[Dataset excerpts]
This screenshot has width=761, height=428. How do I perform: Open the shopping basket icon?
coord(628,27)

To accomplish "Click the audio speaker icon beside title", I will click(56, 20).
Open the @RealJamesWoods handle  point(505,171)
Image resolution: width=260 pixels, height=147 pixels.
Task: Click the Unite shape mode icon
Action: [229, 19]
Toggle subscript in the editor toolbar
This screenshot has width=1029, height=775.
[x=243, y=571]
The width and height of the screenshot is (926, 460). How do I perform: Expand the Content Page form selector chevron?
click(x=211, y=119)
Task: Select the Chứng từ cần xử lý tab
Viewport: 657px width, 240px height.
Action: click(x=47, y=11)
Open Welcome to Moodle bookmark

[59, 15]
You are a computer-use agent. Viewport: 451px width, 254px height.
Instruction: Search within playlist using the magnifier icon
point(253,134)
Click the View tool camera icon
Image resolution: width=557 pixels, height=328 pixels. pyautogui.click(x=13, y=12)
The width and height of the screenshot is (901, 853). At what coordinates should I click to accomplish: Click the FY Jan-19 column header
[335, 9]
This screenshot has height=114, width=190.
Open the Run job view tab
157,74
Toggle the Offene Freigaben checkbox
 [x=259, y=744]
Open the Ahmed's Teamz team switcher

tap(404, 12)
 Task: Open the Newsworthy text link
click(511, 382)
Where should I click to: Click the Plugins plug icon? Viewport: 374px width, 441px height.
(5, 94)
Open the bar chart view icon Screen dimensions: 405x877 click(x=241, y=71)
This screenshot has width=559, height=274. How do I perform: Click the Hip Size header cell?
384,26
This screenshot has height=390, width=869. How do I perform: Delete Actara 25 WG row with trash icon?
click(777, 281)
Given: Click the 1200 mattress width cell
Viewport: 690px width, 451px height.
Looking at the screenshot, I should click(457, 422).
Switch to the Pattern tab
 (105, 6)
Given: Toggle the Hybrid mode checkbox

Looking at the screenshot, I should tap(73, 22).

What is being asked: Proceeding from the line containing "This screenshot has width=1029, height=775." through the line containing "You are a computer-use", transcribe the lines above exactly, both end lines included.

Your solution:
This screenshot has width=1029, height=775.
[x=243, y=571]
The width and height of the screenshot is (926, 460). How do I perform: Expand the Content Page form selector chevron?
click(x=211, y=119)
Task: Select the Chứng từ cần xử lý tab
Viewport: 657px width, 240px height.
Action: click(x=47, y=11)
Open Welcome to Moodle bookmark

[59, 15]
You are a computer-use agent. Viewport: 451px width, 254px height.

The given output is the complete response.